In his poem, written about 13 BC, the Roman poet Horace was comparing our brief human lives to the seemingly eternal renewal of the Earth through the cycle of the seasons and the waxing and waning of the moon. He was right about the dust part, but not just for us humans. The Earth and Moon are far from eternal and they, along with every other planet and star in the Universe, began as particles of dust.
Our Solar System started as a nebula — a giant swirling cloud of gas and dust. As more and more particles clustered together in the core of the nebula, their gravitational attraction pulled in yet more material. Finally the temperature at the core became high enough to trigger nuclear reactions and our star, the Sun, was born.

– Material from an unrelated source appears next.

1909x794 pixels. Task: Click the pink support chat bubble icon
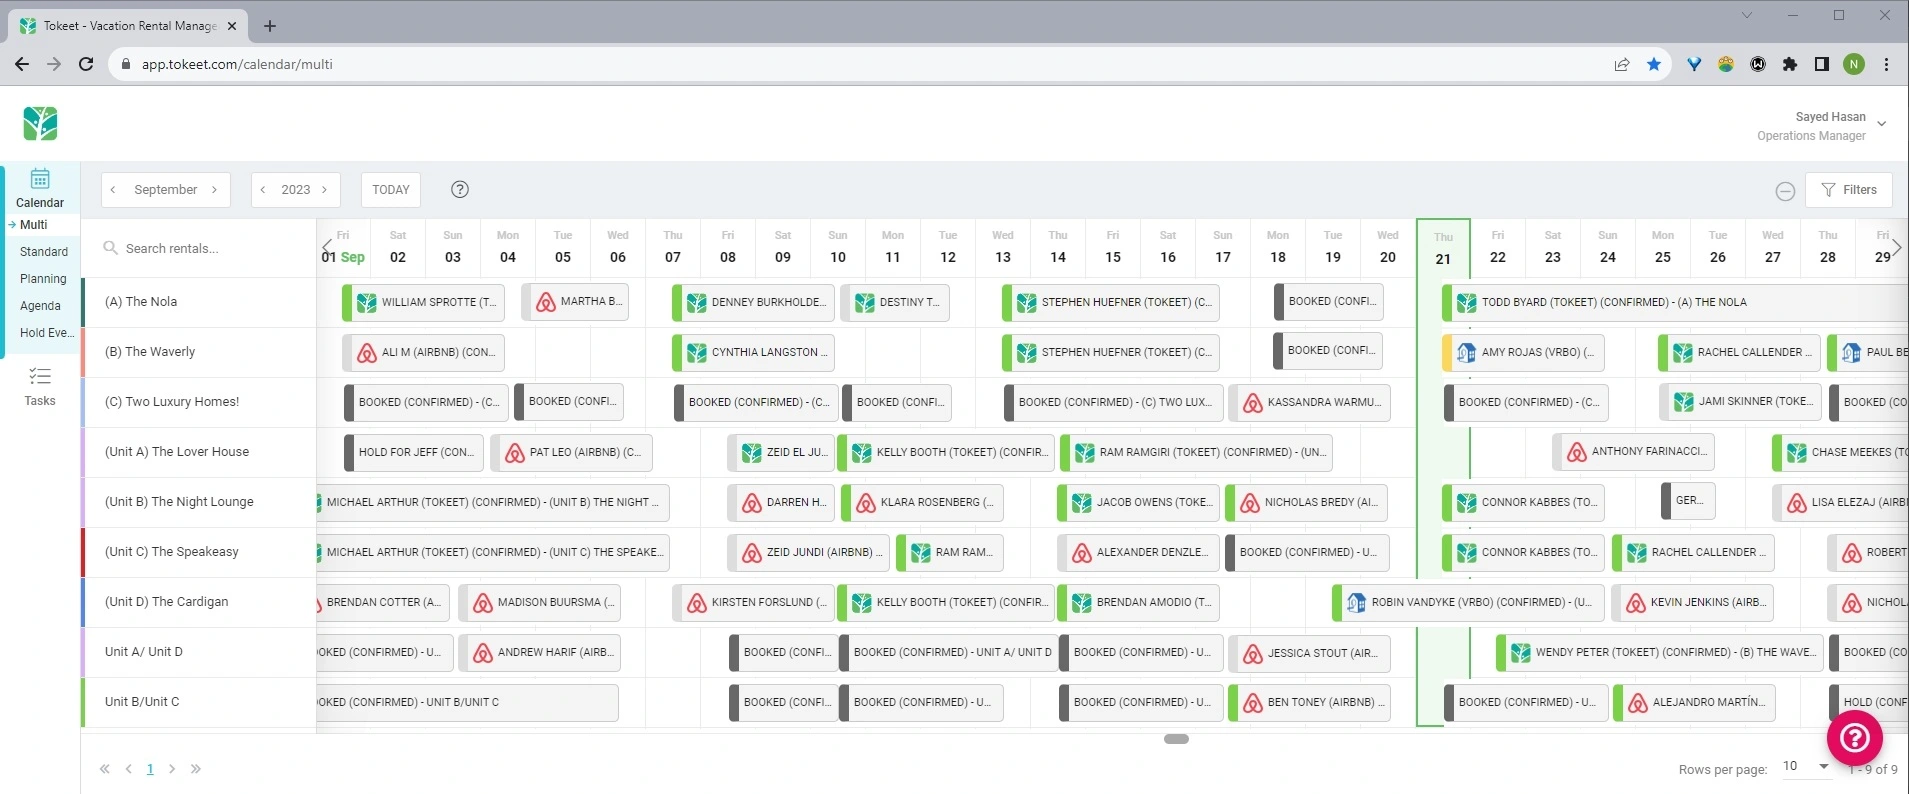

The cloud of gas and dust flattened into a disc spinning around the Sun and some of the dust particles within it began to clump together. As these clumps accreted more and more particles they too gathered their own gravitational fields, drawing in yet more material until they formed into the planets Mercury, Venus, Earth and Mars. "They are small rocky planets with quite high densities, made out of rocky material and metals," says Richard Nelson, as he told us about this nebula hypothesis for how planets form. Nelson is Professor of Astronomy and Mathematics, and the Director of the Astronomy Unit at Queen Mary University, London.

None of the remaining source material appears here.